The theme of last night’s New Moon was Re-evaluation. This cannot be more evident that within the context of my own life.
Michael is leaving me and moving back to Colorado. He has little money and few resources other than the goodwill of several friends who are willing to let him stay with them until he can manage a place of his own. That’s actually a lot, that goodwill, and it’s more than I have.
When he announced this yesterday morning during what could have become a heated argument about something or other, I felt……relief. There are so many issues wrapped up in all this that it’s difficult to sort them all through.
Michael hates it here in Pennsylvania. I do as well, but there’s something of a comfort in it for me in its familiarity. But it’s a completely foreign country for him. And his anger in being here has made its way into our interaction. Anger and remorse and grief. Those are not easy things to deal with on a constant basis. I know, because they are mine as well.
That’s not to say that everything was wonderful when we were in Colorado. The immense stress of the custody battle was exhausting for me, and although Michael attempted to help buoy me, it wasn’t enough for me and it was draining for him. In addition, there were other relational issues that burst through the veneer of physical attraction and mutual affection that simply could not be denied.
I knew from the start that it was a mistake to welcome Michael into my home and my life as quickly as I did. I knew I needed time to be myself, away finally from the grasp and control of The Ex, so as to sort out what things about myself I wished to keep and what I wished to discard. But I was drawn to Michael so emphatically that his siren call could not be ignored. I always told myself that I could deal with whatever it was that came up that required dealing with.

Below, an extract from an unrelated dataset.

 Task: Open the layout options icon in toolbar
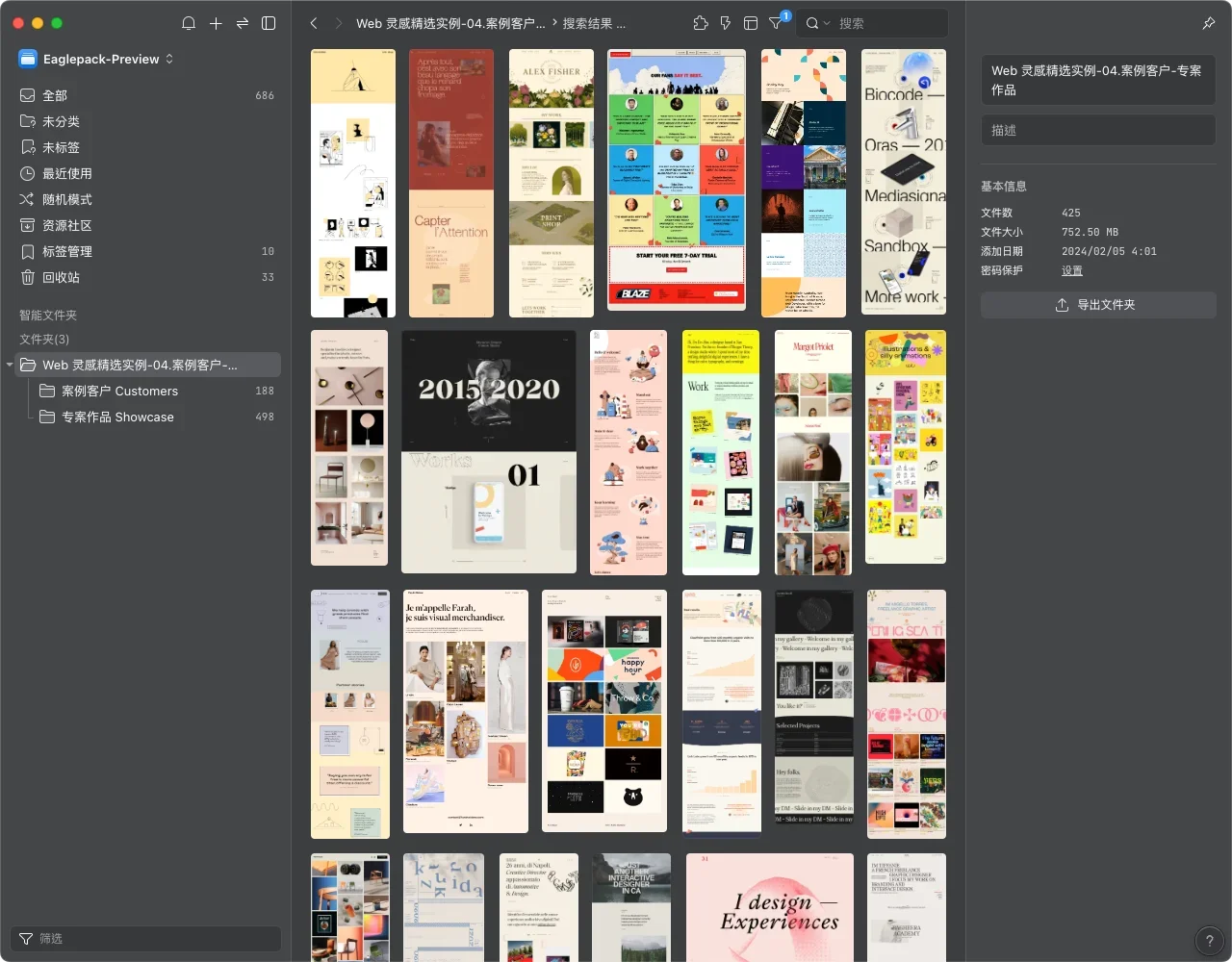(x=751, y=23)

At first I was overjoyed that this man was so unlike The Ex. But as time went on I saw little thing after little thing that was in fact JUST LIKE The Ex. Don’t think this didn’t worry me, but I managed to pass it off as my own inability to see anyone without that lens of The Ex, rather than truly assigning Michael those qualities which, I have come to see, he really does possess. Sadly, or ironically, or maybe both, these qualities are also possessed by my father. So you can imagine what I’ve got to uncover to figure that one out.

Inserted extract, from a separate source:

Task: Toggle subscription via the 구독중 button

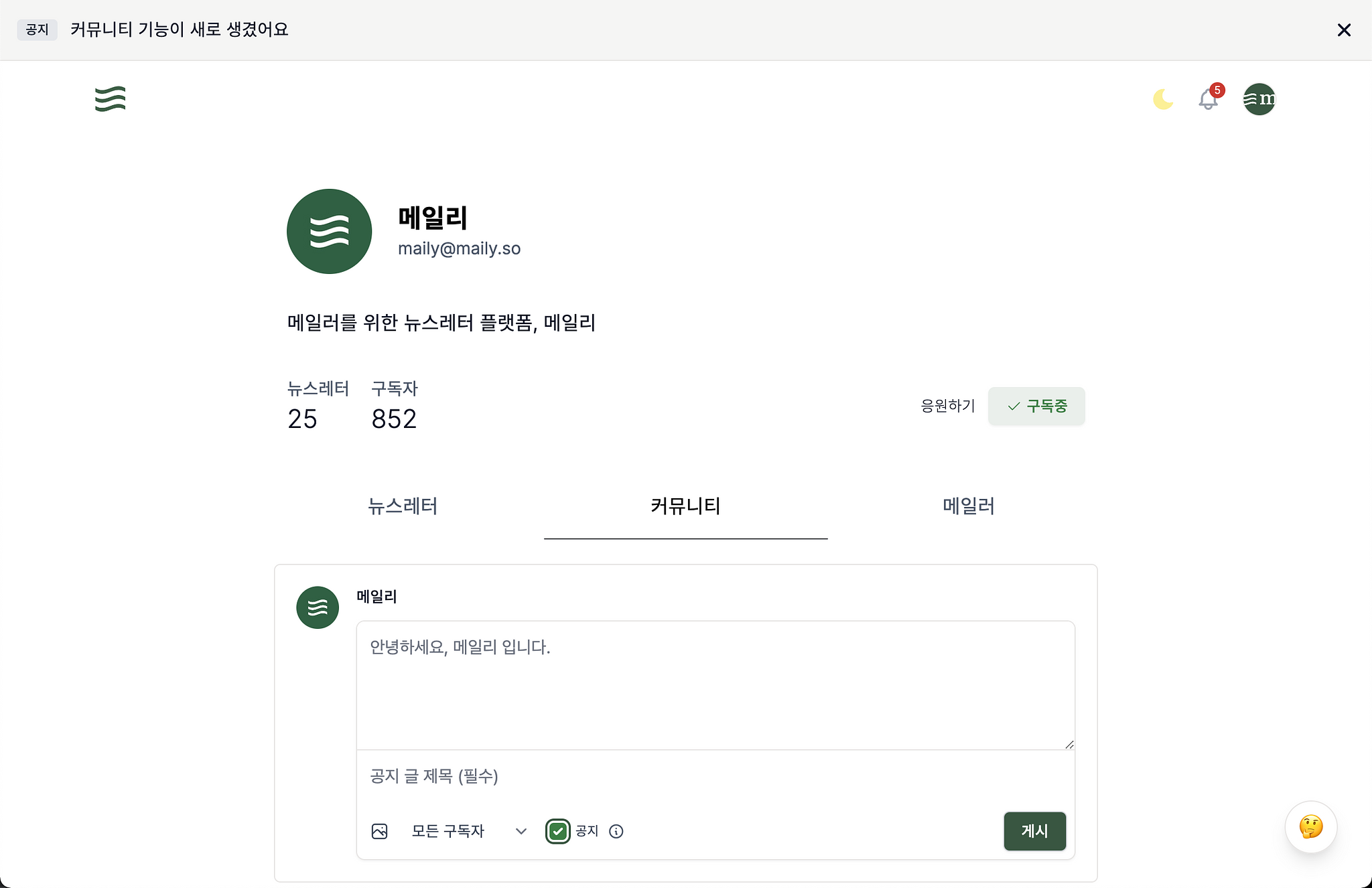Action: pos(1036,406)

Although I was ecstatic, drunk with the sudden freedom a year ago to be on my own, there was a part of me that still wished to be taken care of. I recount a several-year period, when I was between marriages and the single parent of my older daughter, that to me seemed to be the happiest of my lifetime thus far. I was independent, made my own decisions, and felt tremendous pride in my ability to function on my own. I seem to forget now how incredibly lonely I was, which is how I ended up in this 13-year odyssey with The Ex that has become, in its death throes, nothing but bitterness and conflict.
Welcome to life.
So I let Michael move in so that I could feel taken care of. A part of me was afraid, desperately afraid, that I wouldn’t be able to care for and nurture three children without financial and emotional support. Michael has actually been great in that department, if you don’t count the financial aspects, and it’s been so rewarding for the children to see a man, a father-type figure, who nurtures them and supports them and is affectionate with them, because they didn’t and don’t have that with The Ex. (On the other hand, it contributed in a very real way to us being dragged back here by the court, as the “expert” psychologists mistook the children’s anger at their father about his failings to be a real father to them and their anger at themselves at feeling duped all that time and finding out that their father wasn’t really such a nice guy after all, they took that anger and decided that it was me who had placed it there in an attempt to alienate them from their father when in fact it was his own behavior that created the alienation to begin with.)
So Michael couldn’t take care of me in the way I really wanted, since it is only myself who can fill that. And he felt his failing and was profoundly affected by it, eventually turning it around to attack me with it since he didn’t want to feel that it was a failure on his part. Which it wasn’t, not really.
But the resentment grew.
Oh what a tangled life we weave.
So I am envious, envious that Michael will be in the place I want to be, envious that he gets this opportunity to essentially start over.
And I’m frightened. I added up today what I think my monthly expenses might be, and for now, except for attorney’s fees, I can swing it okay, but the support amounts will drop precipitously, especially when the divorce is final.
Not that I want to exist on the support of ANYONE at this point, but here I am ten years out of the workforce, and what options are available to me? I cannot work a regular job with regular hours because the children are with me on an irregular basis, unless I find some way for them to be cared for when I cannot be there. And I’m not sure I want to do that to them, not at this point. There have been so many changes for them as it is. And Eric, what about Eric? He may have to attend preschool parttime beginning a month from now, and that so isn’t my wish for him, as I know it will take him into that box that everyone else sees as what he must fit into, but I may not have a choice, especially if it is decided by court order.
I keep holding the hope that SOMETHING will happen and that we can go back to Colorado one day in the not-too-distant future, unencumbered.
Until then, though, I’m on my own.
Be careful what you wish for, as it WILL come true, somehow, and not always in the way you expected.